A cabeza non para

Que Roberto Vilar consiguiera el premio Mestre Mateo al mejor comunicador no fue una carambola entre amiguetes... Por Beatriz Manjón


Que Roberto Vilar consiguiera este año el premio Mestre Mateo al mejor comunicador no fue una carambola entre amiguetes. Derrocha naturalidad, simpatía y esa capacidad para que el espectador se olvide del mando a distancia que no se enseña en ninguna facultad de periodismo, ni de comunicación. Su talento innato es indiscutible pero también lo es el de un equipo que ha conseguido que una mayoría de «chavalada», como dicen ellos, se cite cada jueves en este botellón audiovisual en el que hay licencia para divertirse. Creo que hablo en nombre de todos los compañeros de Televisión de Galicia si digo que estamos orgullosos de un programa de factura impecable que consigue salir indemne de la lucha contra acorralados frikis, grandes hermanos y viceversa, y contra la nostalgia de Cuéntame.
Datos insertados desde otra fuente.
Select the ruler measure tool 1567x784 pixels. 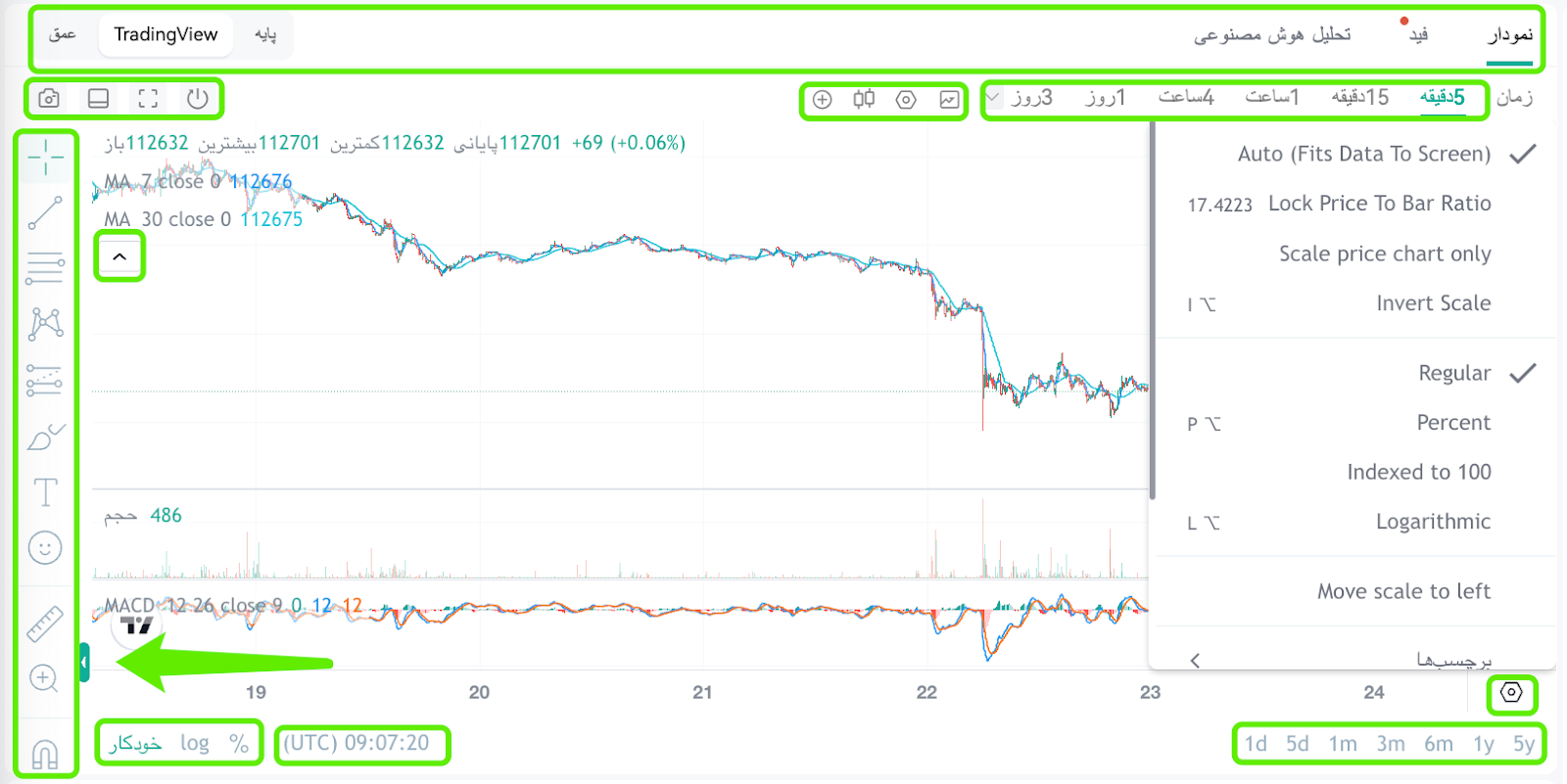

Sus armas: unos actores entregados en el contagioso arte de pasarlo bien, como Xosé Touriñán, Isi o Isabel Risco, unos guiones originales, su compromiso con la actualidad y un modo de hacer televisión fácilmente exportable, porque las cosas bien hechas, nacidas de la pasión y la ilusión, pueden hacerse bien en cualquier parte. Disfrutan y hacen disfrutar, son ambiciosos y tienen claro que la participación del público es lo que nos diferencia de la oferta de otras cadenas. Le han dado la palabra a la audiencia y ellos han dado un rotundo sí quiero.